* _WHAT IS NEEDED_: Reproduce word for word the part of the material that opens with the line containing "is (782, 605)." and runs through the end of the material, leaving out the pictures.

* _DATASET CONTENT_:
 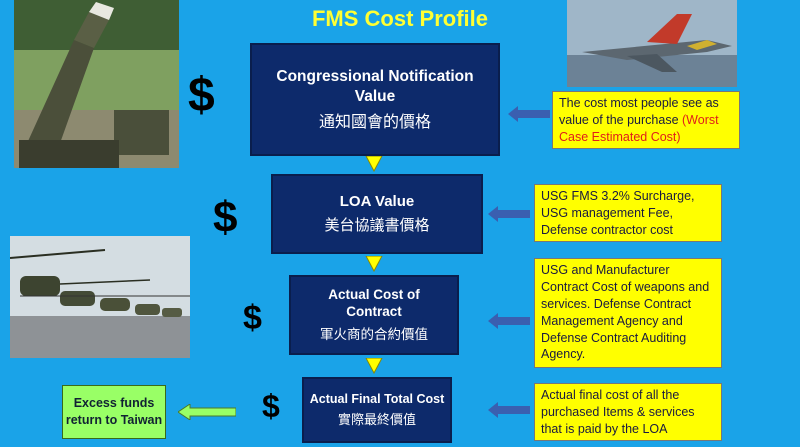 What do you see at coordinates (377, 226) in the screenshot?
I see `loa-value-zh: 美台協議書價格` at bounding box center [377, 226].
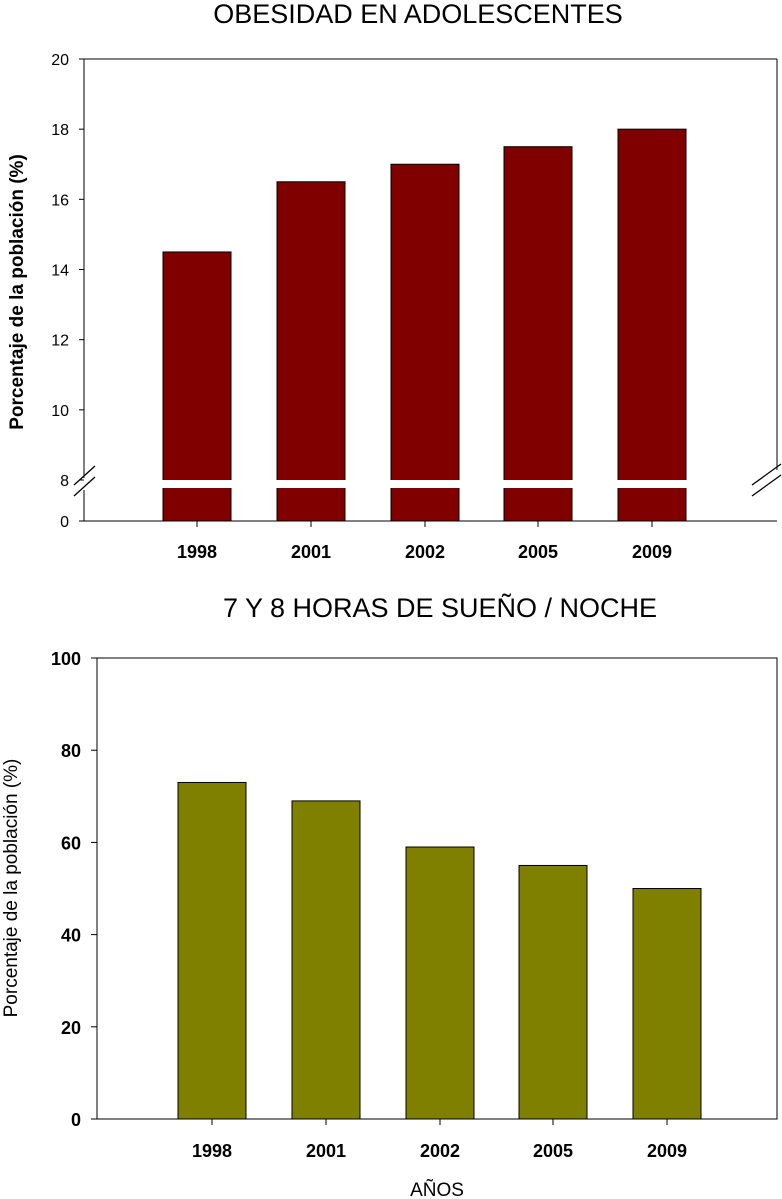  I want to click on chart-sleep-xtick-label: 2005, so click(553, 1151).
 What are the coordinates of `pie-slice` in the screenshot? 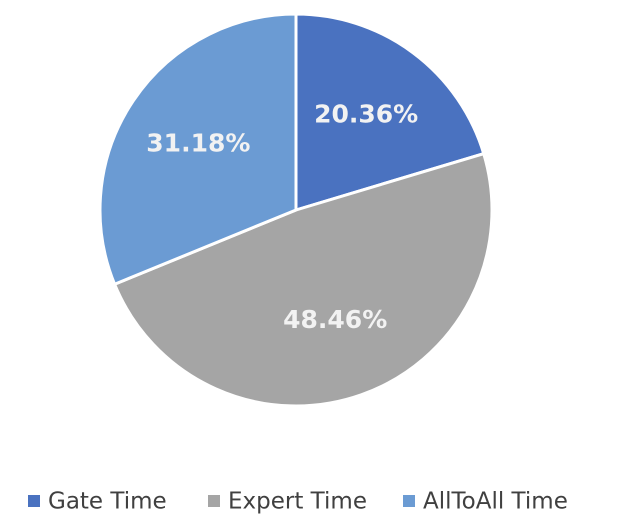 It's located at (390, 112).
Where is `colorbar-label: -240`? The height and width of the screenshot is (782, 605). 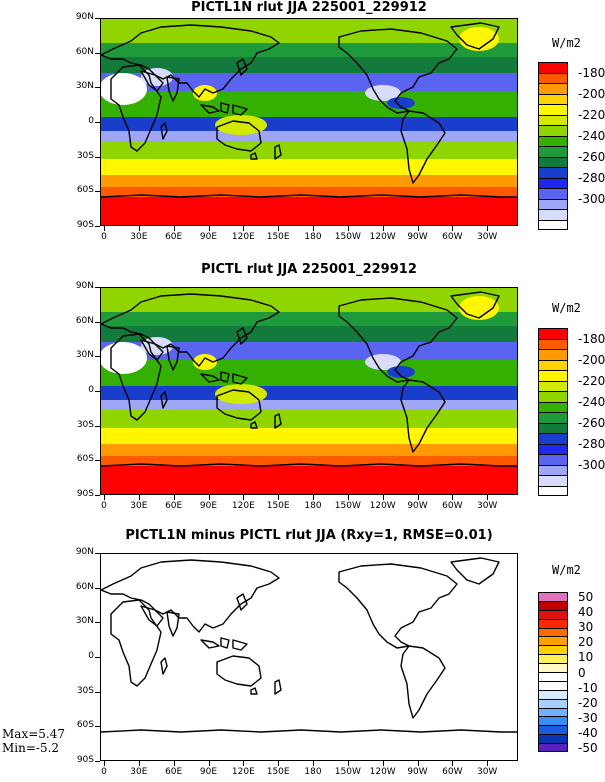
colorbar-label: -240 is located at coordinates (592, 136).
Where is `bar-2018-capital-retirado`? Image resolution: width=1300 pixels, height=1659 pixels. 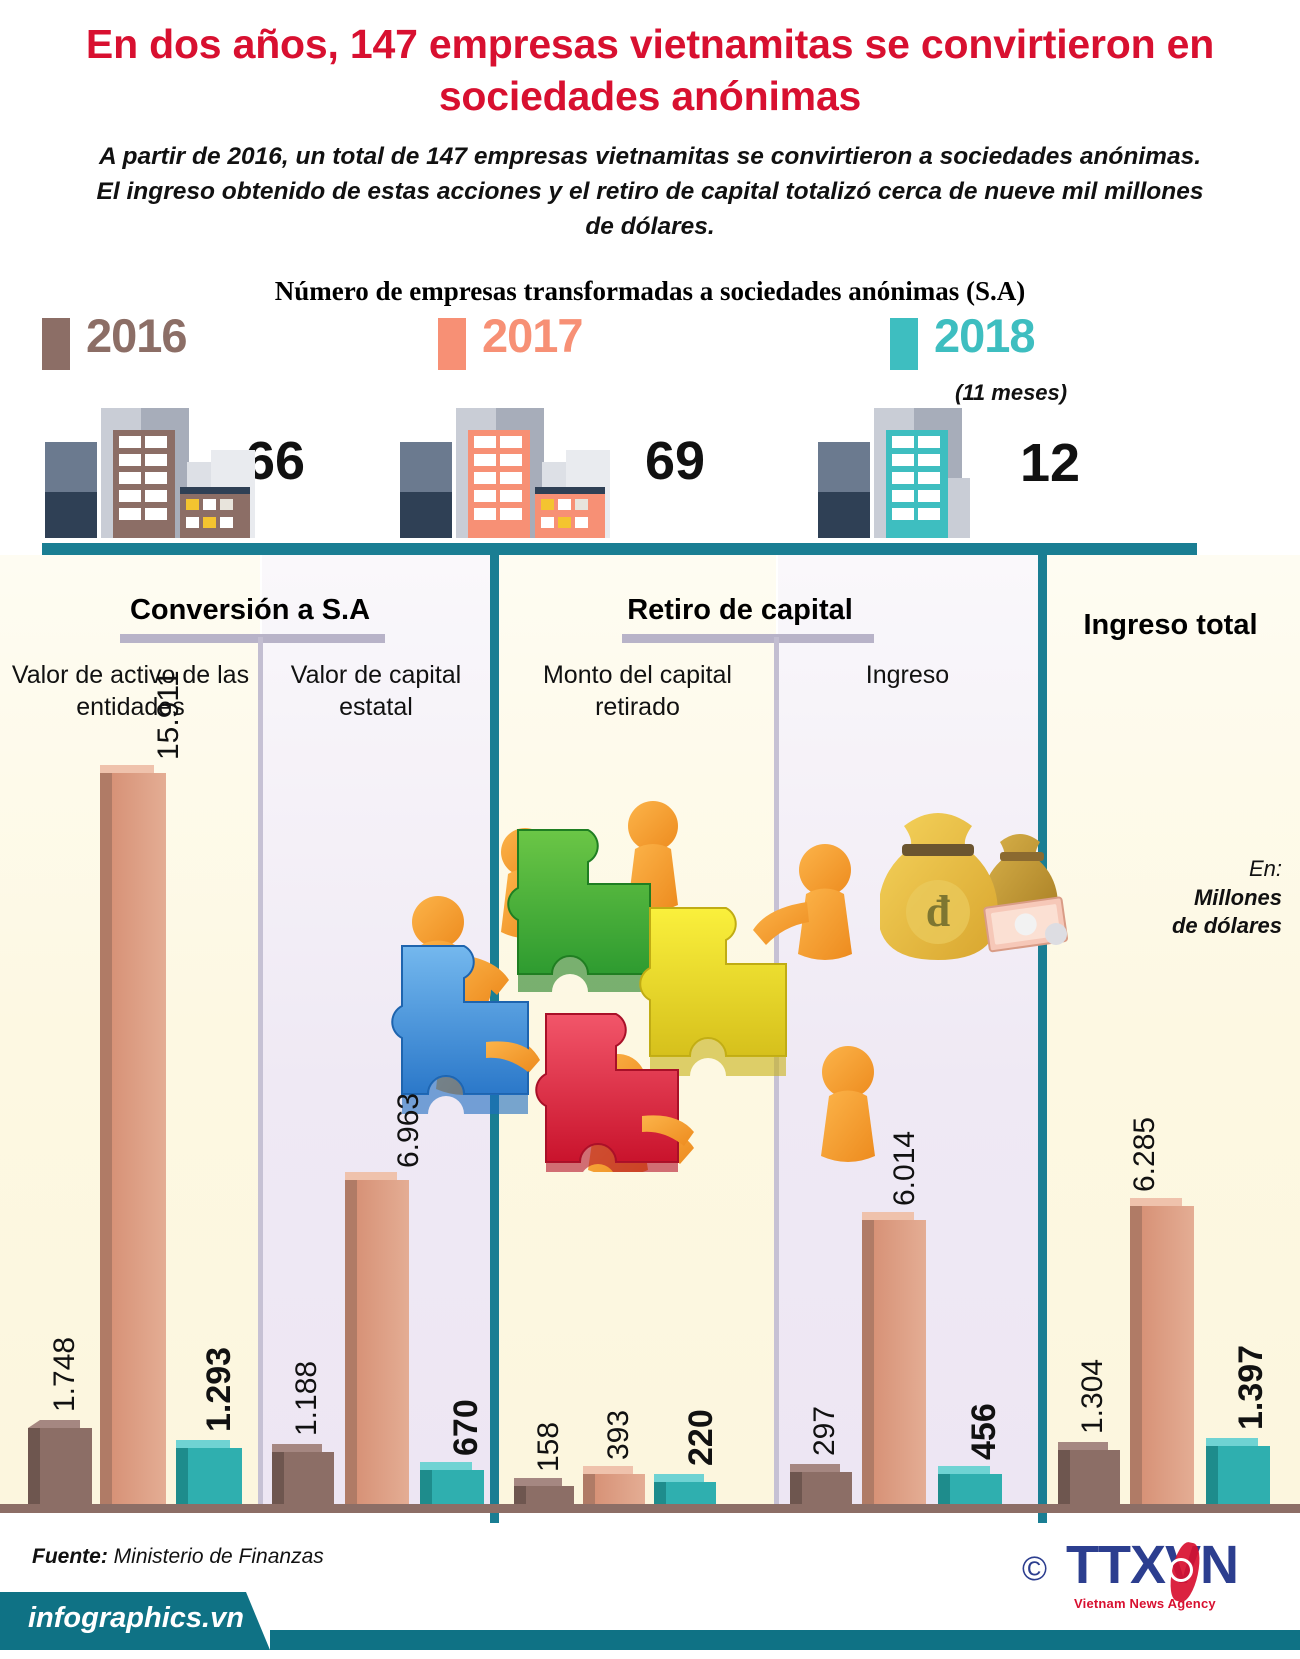
bar-2018-capital-retirado is located at coordinates (685, 1489).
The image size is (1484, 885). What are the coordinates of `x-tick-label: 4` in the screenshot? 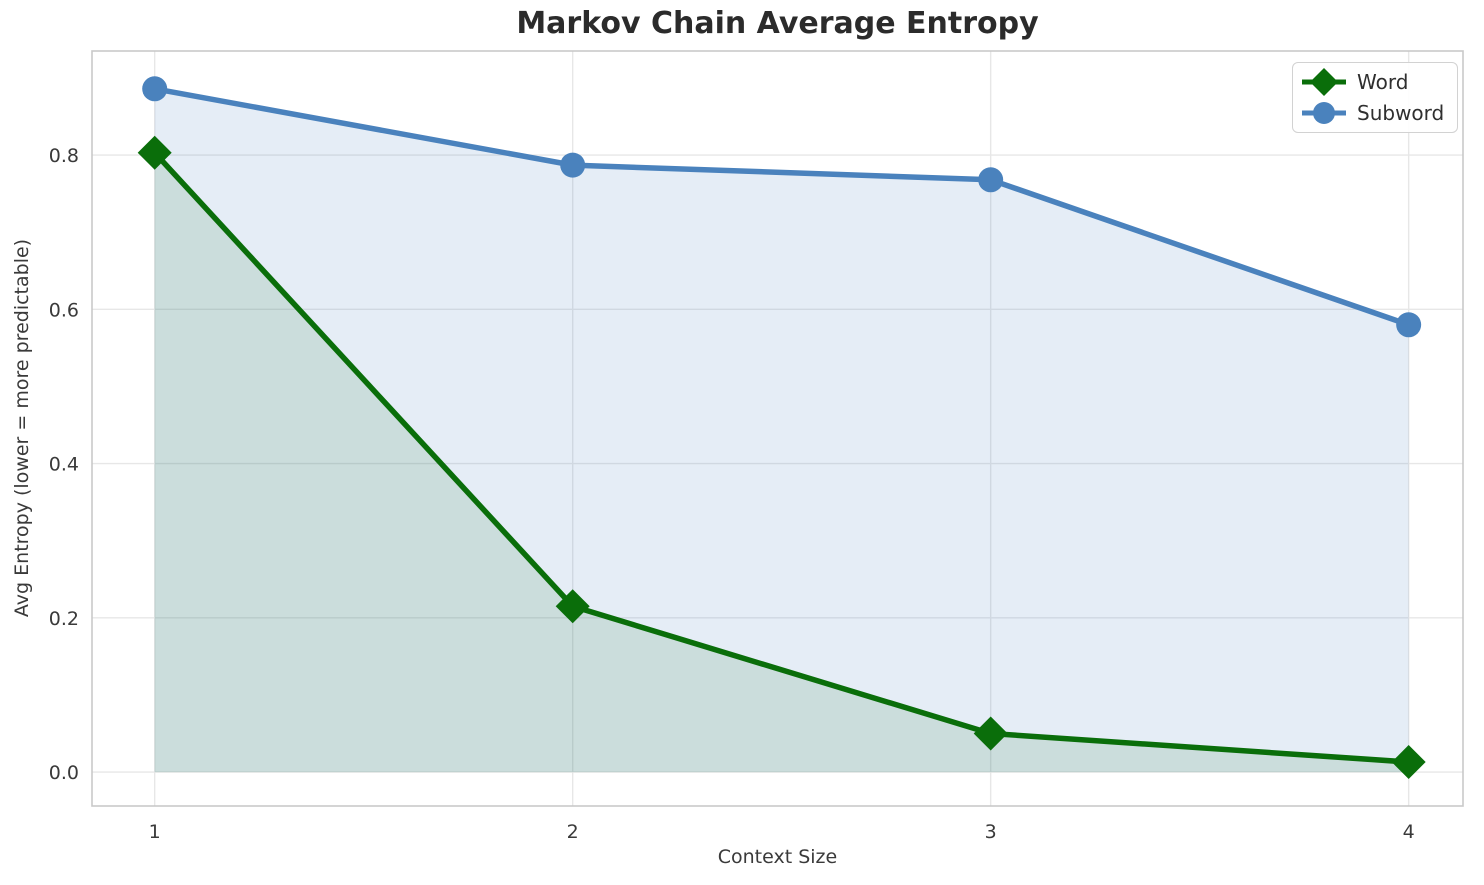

* _EXERCISE RESULT_:
Where is `colorbar-label: -240`? The height and width of the screenshot is (782, 605). 
colorbar-label: -240 is located at coordinates (592, 136).
Where is `bar-2018-capital-retirado`? Image resolution: width=1300 pixels, height=1659 pixels. 
bar-2018-capital-retirado is located at coordinates (685, 1489).
The image size is (1484, 885). What are the coordinates of `x-tick-label: 4` in the screenshot? 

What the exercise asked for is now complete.